→ **Aim of the exercise**
Extend the article on home remodeling below, picking up right after its last sentence.

→ **Document segment**
# # # #
Updating your home can make it more functional and attractive, adding to its comfort, appeal and resale value. But remodeling can also be a significant investment, requiring many important decisions. Here, area pros provide practical guidance to help assure your next project is a big success.
How much does a remodel cost?
“Unfortunately it is not as simple as a cost per square foot. It depends on the space itself,” says Brian Hogan, owner of Hogan Design & Construction in Geneva. “Are we building open living spaces? Are we building a large kitchen or bath that requires plumbing and ventilation? Is there masonry involved? The size of the space(s) and its primary use(s) will also impact the cost.
“Additionally, we have to consider what changes may need to be made to the home to maintain continuity between the new design and the existing space,” explains Hogan. “Design and material selections, as well as how the new structure or design needs to perform, can vary greatly and also affect the price.
“However, with 20 years of experience in the industry, Hogan Design & Construction can provide rough estimates before beginning the design process,” says Hogan. “Details will still need to be worked out in design but we take pride in listening to your input and getting to know your needs and tastes so that the numbers we present are a true representation of what to expect.”
How long will my project take to complete?
“Since each project is different, it is virtually impossible to give a blanket estimate of time until we have spoken with the client about what they want to accomplish with the space,” says Hogan. “Once we have a clear picture of what the project will entail, we can provide an estimated timeline.”
“There are many factors that go into a remodeling project,” agrees Scott Carroll of Haven Interiors Studio in Geneva. “The first step is setting a time line with your designer and contractor. Do your homework before starting demo by starting to select — or at least have an idea on — what you would like for materials, appliances, fixtures, etc.
“Understanding lead times for items like plumbing, cabinetry and tile is also important so that you can set expectations from the start,” says Carroll. “For example, you might select a beautiful backsplash tile that has a lead time of three to four weeks and suddenly your contractor tells you the tile needs to be here in two days because the installer is scheduled to start. You might have designed the entire room around the color of the tile and now you either have to re-select or push the project back a few weeks. No one is happy about that conversation.
“Make a schedule with your contractor and understand there are many unknowns when doing a renovation, so some flexibility is necessary,” advises Carroll. “But having a timeline at the start helps everyone stay on track.
How can homeowners balance getting a fresh look while also making sure their remodeled rooms are timeless and won’t go out of style?
“Stay away from trends altogether and stay true to your own design aesthetic,” says Carroll of Haven Interiors. “If it’s something you love, chances are you’ll still love it in 10 years regardless of trends.”
What special expertise makes for a great remodeling partner?
“The best designers have years of interior design experience and are excellent communicators,”says Carroll. “We work with clients on remodeling projects from the early planning stages to ensure that the big picture is being considered. We consider how the space will function — does the client like to entertain large groups or prefer a more intimate cozy atmosphere? Who will use the space — is it for a growing family or a family that is scaling down in size?
# # # #
→ **Stored data**
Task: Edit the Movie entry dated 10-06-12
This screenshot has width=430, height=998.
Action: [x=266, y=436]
# # # #
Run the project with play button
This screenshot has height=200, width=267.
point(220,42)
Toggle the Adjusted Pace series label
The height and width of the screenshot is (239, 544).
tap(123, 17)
# # # #
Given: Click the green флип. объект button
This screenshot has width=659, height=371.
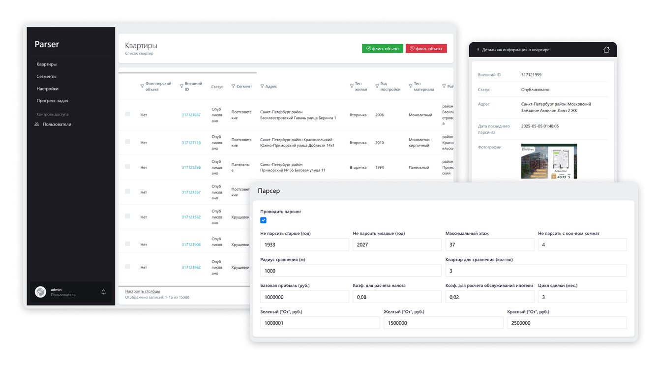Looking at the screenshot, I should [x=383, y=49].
# # # #
→ **Task response**
“At Haven, we also encourage clients to make furniture, rug, lighting and window treatment selections in the beginning stages,” adds Carroll, “so they can be incorporated into the space plan, budget and schedule of each project.”
In determining the layout of a kitchen, what is a top functional priority to consider?
“Appliances! It doesn’t seem like something you would put much consideration into during the very beginning of your project but it has become a topic to address,” says Laurie Knoll of River Oak Cabinetry & Design in Plainfield. “With appliances becoming more specialized, commercial appliances being revamped for residential use, and the sheer plethora of choices, it’s now a key topic.
“We can no longer take for granted that we are talking about a standard refrigerator, a standard dishwasher, a standard range or standard microwave. The many choices available have left ‘standard’ in the dust,” explains Knoll. “A lot of people are ill prepared at an initial design consultation to talk appliances. We aren’t saying you should know the make/model, specifications etc. But you should have a good idea of what you want. Are you looking for specialty items like a dedicated ice maker, additional refrigeration by way of a drawer refrigerator, or beverage refrigerator? Maybe you entertain a lot or have a large family and an additional dishwasher drawer would really help you out.
“All of these items will affect the design, and that’s not a bad thing at all,” says Knoll. “But it is something to plan for from the very beginning. Make your wish list and we’ll help to let you know which wishes can come true given your space and investment.”
Should we keep our master bathroom bathtub for our home’s resale value?
“So many clients ask this exact bathtub question,” says Knoll. “During the same conversation they will tell us how they never use the bathtub. It is our recommendation that if you are not an avid bath person, you should feel free to replace the tub with an enlarged shower. We do believe having at least one tub in the home is important, but it is likely that you have a hall bath that is equipped with a bathtub. If that’s the case, your house will retain the bathtub element for resale value. The hall bath can provide the tub for washing little ones and/or bubble-filled soaks when you need one.
“Now imagine what you gain in your master bath by removing the tub,” says Knoll. “Maybe extra storage for linens, an enlarged shower or a double vanity. There are plenty of options to create a bathroom of your dreams with the added space when removing a tub.”
How do you avoid common remodeling pitfalls?
“During the design phase is where we are proactive in looking for hurdles and hiccups that may affect your project. A perfect example is kitchen soffits,” says Knoll. “It’s rare to see them in new builds, but kitchen remodels in older homes always have ‘remove soffits’ on the to-do list. By removing the soffits we get an updated kitchen design and extra storage. But wait, we’d better see what’s in the soffits first. Oftentimes there will be some electrical, HVAC or even some plumbing hiding in there. This isn’t a deal breaker. With minor adjustments, we can still make the design work. The same concept goes for removing walls, or changing footprints in both kitchens and baths. The key is taking a proactive approach by determining in advance what is possible with our trade experts before you fall in love with the design.”